News / Africa

Ethiopian, Somali Forces Set to Advance on Al-Shabab Stronghold

Ethiopian, Somali Forces Set to Advance on Al-Shabab Stronghold
Ethiopian, Somali Forces Set to Advance on Al-Shabab Stronghold

In Somalia, government forces backed by Ethiopian troops are set to advance on the Bay and Bakool regions, key strongholds of the militant group al-Shabab.  The Islamist group has vowed to resist any foreign intervention.

In Somalia's Gedo region, which borders Ethiopia, Somali government forces have played a defensive role for the last eight months.  But with the reported arrival of more Ethiopian troops, a Somali lawmaker tells VOA the forces are ready to secure the region and move forward to capture neighboring Bay and Bakool.

A Somali military official in the Gedo region, Diyed Abdi, says Somali forces hope to reduce the amount of territory al-Shabab controls.

“There is an ongoing operation to back up Transitional Federal Government plans to take control of other regions," he said.  "We would like to capture other town in Gedo and other regions with the help of Kenya, Ethiopia and AMISOM forces who are based in Mogadishu.”

A local official in the Gedo region town of Luq told VOA he could neither confirm nor deny the presence of Ethiopian troops in his town.  But witnesses said the troops arrived this week and remained in the Luq area as of Tuesday.

This latest development is not something new to Somalis; Ethiopian forces have often crossed into Somalia to pursue al-Shabab and militias said to be allied to an Ethiopian rebel group, the Ogaden National Liberation Front.

Al-Shabab, which has links to al-Qaida, is fighting to overthrow Somalia's internationally recognized government.  The Islamist group controls much of southern and central Somalia, though it has lost ground in recent months.  AU and Somali forces took full control of Mogadishu earlier this month, while Ethiopian forces recently took control of Beledweyne in Somalia's Hiraan region.

Even though Somali forces have received enormous military support from neighboring countries the TFG struggles to regularly pay its troops.  Abdi said they haven’t received salary for six months but they will continue to fight without any condition.

“Our expectations are high, even though the TFG have not paid us, we are also people who are patriotic, and we want to fight for our land and our flag which they have replaced with the black flag of al-Qaida,” he said.

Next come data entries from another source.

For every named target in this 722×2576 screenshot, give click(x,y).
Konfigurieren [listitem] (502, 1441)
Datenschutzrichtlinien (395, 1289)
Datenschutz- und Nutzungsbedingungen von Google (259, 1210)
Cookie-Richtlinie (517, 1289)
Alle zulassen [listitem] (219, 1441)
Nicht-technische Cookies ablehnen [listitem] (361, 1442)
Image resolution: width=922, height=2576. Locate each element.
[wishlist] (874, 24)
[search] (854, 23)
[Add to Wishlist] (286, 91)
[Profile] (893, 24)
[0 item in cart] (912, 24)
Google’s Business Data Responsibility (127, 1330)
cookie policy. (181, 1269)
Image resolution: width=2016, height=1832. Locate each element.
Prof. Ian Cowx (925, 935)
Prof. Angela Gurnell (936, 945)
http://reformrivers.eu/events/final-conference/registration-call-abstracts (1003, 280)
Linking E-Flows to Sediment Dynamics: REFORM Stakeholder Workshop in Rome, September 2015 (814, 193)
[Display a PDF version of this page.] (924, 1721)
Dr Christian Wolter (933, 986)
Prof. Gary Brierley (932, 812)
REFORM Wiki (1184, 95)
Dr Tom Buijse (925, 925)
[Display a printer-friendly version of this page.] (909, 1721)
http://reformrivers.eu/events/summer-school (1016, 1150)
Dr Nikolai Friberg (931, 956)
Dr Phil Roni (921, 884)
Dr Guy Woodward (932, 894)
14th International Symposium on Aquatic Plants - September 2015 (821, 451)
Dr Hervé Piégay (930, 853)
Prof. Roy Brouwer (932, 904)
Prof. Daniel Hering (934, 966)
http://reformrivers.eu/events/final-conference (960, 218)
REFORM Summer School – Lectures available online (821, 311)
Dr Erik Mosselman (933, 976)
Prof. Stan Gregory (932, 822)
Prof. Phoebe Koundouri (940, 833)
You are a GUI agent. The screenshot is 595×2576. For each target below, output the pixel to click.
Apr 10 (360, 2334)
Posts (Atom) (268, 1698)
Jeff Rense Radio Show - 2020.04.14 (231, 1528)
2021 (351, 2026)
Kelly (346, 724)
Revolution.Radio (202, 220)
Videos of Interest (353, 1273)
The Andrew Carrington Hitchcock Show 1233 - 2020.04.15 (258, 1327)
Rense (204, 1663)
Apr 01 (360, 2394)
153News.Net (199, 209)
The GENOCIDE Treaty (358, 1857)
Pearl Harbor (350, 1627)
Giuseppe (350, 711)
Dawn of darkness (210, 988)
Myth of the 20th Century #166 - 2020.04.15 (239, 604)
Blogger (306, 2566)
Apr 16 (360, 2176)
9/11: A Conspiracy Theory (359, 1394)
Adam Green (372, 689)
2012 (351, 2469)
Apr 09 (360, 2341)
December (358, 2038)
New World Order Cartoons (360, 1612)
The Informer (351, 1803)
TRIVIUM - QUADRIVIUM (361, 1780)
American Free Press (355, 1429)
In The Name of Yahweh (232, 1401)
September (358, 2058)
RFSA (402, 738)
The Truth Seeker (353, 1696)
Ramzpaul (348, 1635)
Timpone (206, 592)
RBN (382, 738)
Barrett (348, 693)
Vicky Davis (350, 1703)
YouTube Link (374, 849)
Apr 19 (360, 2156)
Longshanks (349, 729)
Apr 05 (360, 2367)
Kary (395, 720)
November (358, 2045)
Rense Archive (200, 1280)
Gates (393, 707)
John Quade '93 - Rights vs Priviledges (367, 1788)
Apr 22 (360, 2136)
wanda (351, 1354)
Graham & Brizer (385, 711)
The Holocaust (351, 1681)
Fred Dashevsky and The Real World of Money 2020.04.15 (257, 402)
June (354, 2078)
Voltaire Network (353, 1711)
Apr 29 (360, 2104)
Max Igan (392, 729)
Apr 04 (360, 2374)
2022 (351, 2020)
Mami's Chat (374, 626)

Al-Shabab rose to power by fighting government forces and pro-government Ethiopian troops who invaded Somalia in 2006.  The group considers any outside intervention as a threat to Somali sovereignty.

On Monday the militants permanently banned the International Committee of the Red Cross (ICRC), one of the few international aid agencies operating in areas under its control.  It accused the aid agency of providing contaminated food and betraying the trust of the population.

Earlier this month, ICRC temporarily suspended its operations in central and southern Somalia, saying local authorities had blocked deliveries of food and seeds.